Subject: RE: Layoff logistics and etiquette/At-will legislation
From: Gwyneth Runnings <gwyneth -at- look -dot- ca>
To: "TECHWR-L" <techwr-l -at- lists -dot- raycomm -dot- com>
Date: Tue, 23 Oct 2001 09:40:27 -0700

Oregon is an "at will" state also. And yeah, they can kick you out with no
notice, no nuthin'"

I thought the labor laws in BC were bad. Last year they abolished the necessity of employers paying overtime in the tech sector because it was "bad for attracting business." The rationnal? everyone in the tech sector was working unpaid overtime anyway so why not just put it into law? I had been working for a company that was reasonably conscientious and we had been working a lot of overtime 10-16 hour days and they had been paying us time and a half in pay or double time for time. However, after the legislation, nothing. My manager tried to put in a bonus structure to compensate us, but it never got off the ground.

If you signed such an agreement, then you are bound by it.

Only if it doesn't transgress any labor legislation. You cannot sign away rights, as someone else pointed out. Of course, if there is no legislation, you have no rights.

And if you were there and can still remember it,
consider Seattle in the late 60's and early 70's when Boeing killed many of its >development projects
because nobody was buying airplanes

I do remember it, and the controversy over "Will the last person leaving Seattle please turn out the lights." And I fully understand that employers have responsibilities to their investors and to their bottom line. I just don't believe that the interests of both are in weighting legislation on the side of those who already hold a disproportionate amount of power. When employers feel they don't have to look after their employees interests, employees are unlikely to look out for those of the employer. It's a two way street. Good labor relations come from both side feeling that they are being treated fairly. A fair contract is the best way to go with this, but if employers aren't prodded with a legislated stick they aren't as willing to sign contracts fair to the contractee.

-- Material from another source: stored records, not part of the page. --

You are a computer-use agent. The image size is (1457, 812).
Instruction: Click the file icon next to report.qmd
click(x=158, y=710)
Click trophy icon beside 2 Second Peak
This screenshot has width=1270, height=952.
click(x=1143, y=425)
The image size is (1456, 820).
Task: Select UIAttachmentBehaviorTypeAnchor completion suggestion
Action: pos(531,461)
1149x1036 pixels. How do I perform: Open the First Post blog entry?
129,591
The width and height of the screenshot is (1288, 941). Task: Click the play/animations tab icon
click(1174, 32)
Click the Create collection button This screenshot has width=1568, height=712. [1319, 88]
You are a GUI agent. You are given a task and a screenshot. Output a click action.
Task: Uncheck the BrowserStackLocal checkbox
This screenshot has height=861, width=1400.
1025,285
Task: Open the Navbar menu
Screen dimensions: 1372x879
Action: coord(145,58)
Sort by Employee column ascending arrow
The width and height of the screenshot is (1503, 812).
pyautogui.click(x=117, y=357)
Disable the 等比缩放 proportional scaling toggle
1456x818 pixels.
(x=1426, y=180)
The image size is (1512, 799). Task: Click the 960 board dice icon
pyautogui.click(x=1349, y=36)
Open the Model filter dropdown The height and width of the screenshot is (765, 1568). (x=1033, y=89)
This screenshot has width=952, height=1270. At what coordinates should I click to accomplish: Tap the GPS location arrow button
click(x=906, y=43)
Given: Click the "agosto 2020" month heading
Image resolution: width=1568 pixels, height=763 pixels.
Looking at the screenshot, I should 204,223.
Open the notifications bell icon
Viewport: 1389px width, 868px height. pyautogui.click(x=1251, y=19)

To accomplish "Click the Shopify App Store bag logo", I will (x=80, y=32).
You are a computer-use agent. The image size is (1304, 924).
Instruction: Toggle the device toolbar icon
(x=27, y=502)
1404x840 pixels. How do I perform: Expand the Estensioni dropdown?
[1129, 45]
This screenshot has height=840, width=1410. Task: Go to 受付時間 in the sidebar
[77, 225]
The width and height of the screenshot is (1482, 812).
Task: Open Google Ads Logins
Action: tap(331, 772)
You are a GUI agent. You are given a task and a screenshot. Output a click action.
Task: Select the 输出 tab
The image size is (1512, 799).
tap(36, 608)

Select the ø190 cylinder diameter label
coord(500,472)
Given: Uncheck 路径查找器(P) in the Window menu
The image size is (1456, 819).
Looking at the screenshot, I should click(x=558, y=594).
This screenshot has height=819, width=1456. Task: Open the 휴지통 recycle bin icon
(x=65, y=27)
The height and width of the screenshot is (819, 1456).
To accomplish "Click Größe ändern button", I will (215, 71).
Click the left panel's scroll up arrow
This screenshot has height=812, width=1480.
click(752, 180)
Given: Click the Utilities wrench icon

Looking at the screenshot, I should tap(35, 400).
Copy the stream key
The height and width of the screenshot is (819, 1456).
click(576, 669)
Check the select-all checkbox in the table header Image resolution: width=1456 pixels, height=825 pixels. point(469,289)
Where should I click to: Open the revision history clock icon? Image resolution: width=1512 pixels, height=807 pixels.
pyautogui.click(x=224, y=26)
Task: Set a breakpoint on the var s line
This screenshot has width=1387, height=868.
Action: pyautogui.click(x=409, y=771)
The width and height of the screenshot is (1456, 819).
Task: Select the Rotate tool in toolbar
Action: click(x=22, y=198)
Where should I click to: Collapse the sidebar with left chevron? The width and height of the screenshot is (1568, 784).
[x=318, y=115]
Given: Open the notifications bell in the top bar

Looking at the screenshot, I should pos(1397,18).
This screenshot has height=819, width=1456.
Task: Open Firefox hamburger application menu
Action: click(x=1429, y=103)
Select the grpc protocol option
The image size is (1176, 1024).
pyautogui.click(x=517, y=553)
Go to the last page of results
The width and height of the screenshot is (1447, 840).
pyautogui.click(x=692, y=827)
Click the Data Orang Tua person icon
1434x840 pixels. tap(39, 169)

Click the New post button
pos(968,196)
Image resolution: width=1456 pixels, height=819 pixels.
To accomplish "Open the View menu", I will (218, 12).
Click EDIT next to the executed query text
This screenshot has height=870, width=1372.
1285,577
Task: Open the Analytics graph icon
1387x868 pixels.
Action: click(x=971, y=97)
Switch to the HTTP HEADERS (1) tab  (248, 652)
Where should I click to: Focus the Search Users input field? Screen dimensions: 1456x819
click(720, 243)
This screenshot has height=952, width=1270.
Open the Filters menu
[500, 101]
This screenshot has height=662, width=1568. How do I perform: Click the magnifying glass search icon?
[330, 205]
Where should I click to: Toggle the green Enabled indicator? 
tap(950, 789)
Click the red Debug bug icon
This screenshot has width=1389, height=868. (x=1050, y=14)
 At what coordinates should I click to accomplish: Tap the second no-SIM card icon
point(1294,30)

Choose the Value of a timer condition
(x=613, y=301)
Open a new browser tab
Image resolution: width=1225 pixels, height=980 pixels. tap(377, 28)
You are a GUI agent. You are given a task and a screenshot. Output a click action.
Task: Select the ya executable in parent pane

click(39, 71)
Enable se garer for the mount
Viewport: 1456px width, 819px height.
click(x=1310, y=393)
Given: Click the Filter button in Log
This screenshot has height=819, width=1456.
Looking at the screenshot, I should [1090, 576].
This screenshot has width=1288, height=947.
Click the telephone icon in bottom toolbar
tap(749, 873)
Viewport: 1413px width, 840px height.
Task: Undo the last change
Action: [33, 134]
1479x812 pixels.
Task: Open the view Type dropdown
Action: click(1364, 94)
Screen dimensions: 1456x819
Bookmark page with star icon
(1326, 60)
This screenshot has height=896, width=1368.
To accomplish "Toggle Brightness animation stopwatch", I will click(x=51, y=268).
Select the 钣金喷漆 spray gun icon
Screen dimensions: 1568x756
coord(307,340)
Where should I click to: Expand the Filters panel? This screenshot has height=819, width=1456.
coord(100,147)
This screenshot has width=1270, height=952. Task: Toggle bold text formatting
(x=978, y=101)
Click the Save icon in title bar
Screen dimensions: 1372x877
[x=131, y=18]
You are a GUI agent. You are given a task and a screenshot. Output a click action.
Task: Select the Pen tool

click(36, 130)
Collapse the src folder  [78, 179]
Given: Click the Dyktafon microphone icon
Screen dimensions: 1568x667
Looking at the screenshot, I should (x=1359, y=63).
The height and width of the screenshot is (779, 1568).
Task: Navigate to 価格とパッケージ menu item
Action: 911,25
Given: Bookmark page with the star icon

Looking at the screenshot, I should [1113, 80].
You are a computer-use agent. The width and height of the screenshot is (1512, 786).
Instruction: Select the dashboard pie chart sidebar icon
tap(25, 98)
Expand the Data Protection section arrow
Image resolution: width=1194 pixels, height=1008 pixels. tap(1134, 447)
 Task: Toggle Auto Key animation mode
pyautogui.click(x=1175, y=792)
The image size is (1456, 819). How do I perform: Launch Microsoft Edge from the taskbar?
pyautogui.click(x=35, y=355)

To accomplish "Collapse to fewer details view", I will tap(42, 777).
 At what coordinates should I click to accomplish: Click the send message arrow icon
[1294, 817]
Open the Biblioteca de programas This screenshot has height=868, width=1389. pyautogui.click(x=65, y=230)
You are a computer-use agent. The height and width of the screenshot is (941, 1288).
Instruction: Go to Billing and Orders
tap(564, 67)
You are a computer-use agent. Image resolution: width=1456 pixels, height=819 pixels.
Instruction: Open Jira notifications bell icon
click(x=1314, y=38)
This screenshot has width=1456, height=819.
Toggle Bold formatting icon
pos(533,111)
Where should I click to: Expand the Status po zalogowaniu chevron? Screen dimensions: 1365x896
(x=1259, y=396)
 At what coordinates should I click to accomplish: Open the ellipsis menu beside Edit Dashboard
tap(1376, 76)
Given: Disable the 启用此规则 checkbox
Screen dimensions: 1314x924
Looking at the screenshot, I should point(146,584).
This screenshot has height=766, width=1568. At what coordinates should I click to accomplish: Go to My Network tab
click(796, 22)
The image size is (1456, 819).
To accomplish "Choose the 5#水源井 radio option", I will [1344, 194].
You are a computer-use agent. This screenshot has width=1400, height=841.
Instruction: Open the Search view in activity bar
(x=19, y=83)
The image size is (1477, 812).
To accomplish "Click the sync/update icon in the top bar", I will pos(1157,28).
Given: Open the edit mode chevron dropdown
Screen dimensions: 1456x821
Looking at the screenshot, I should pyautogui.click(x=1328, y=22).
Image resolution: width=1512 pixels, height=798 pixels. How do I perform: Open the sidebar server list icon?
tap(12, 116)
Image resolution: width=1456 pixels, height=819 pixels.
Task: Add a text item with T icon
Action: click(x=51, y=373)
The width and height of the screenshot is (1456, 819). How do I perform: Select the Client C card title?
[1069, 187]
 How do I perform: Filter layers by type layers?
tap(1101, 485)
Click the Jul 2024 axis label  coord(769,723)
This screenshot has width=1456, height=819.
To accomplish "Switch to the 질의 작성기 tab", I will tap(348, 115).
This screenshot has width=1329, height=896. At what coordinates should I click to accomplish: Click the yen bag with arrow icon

I do have a question. Is Washington an "at-will" state? I am looking for work in Seattle and I had no idea that I should be concerned about changes in labor legislation. Contracts are fine for protecting your interests when the client/employer cannot get your services anywhere else, but not much good if the market provides plenty of competition for services and the labor legislation provides employees or independent contractors with no protection.